**Task statement**
Transcribe exactly the first line of the listing below and each line that follows it, ending with the line that contains "has width=800, height=522.", and omit the remainder.

── Recorded data ──

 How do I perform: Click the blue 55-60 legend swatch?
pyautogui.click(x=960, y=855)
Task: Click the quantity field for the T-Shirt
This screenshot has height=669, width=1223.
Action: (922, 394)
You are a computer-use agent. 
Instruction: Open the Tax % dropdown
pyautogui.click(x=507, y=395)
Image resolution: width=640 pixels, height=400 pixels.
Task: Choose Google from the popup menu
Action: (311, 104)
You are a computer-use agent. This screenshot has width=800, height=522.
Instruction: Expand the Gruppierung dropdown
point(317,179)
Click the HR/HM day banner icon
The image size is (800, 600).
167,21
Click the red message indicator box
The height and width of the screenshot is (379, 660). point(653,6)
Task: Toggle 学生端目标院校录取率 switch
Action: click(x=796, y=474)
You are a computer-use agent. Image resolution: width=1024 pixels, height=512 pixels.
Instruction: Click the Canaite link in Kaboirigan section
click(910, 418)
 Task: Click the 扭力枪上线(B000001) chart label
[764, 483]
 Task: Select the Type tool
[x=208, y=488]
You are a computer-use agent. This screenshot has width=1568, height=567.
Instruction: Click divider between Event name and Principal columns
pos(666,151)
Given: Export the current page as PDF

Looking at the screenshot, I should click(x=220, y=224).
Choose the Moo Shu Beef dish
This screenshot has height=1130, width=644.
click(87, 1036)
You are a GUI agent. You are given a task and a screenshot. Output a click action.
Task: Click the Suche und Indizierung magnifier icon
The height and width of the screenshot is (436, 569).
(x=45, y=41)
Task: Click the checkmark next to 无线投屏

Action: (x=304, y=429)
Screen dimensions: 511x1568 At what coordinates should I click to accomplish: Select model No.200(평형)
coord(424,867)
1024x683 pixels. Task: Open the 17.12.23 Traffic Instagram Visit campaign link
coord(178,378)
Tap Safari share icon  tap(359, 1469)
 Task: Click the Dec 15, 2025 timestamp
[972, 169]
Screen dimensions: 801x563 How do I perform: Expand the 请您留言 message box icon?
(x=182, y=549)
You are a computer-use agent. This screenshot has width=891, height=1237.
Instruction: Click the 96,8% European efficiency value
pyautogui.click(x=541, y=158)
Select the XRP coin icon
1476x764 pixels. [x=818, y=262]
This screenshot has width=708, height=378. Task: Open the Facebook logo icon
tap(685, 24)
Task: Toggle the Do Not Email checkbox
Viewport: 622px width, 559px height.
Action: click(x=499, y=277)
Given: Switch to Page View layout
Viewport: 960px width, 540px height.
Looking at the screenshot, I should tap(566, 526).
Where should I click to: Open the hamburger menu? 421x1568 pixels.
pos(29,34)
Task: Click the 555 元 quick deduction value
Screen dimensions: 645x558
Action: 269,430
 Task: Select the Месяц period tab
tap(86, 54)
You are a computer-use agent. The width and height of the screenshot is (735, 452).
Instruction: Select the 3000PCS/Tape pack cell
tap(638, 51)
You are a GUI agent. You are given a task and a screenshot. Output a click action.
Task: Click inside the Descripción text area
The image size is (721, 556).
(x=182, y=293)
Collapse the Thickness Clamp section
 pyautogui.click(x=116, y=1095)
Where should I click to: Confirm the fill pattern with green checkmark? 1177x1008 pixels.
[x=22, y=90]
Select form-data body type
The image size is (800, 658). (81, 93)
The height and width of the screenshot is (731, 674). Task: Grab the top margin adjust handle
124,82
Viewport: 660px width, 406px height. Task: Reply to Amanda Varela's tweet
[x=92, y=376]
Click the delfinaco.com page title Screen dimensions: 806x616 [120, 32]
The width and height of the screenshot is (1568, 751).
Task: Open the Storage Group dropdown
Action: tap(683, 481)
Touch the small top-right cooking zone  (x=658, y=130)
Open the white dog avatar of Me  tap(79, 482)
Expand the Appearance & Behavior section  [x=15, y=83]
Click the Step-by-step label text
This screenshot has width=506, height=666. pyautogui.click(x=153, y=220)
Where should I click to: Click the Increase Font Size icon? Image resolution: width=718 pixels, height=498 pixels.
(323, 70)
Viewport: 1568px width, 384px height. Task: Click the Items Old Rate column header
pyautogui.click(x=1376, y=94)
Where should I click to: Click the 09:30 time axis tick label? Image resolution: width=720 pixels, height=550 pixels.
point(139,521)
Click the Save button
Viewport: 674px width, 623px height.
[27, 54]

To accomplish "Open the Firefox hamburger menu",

───

**Reply to the exercise**
 How do I perform: Click the blue 55-60 legend swatch?
pyautogui.click(x=960, y=855)
Task: Click the quantity field for the T-Shirt
This screenshot has height=669, width=1223.
Action: (922, 394)
You are a computer-use agent. 
Instruction: Open the Tax % dropdown
pyautogui.click(x=507, y=395)
Image resolution: width=640 pixels, height=400 pixels.
Task: Choose Google from the popup menu
Action: (311, 104)
You are a computer-use agent. This screenshot has width=800, height=522.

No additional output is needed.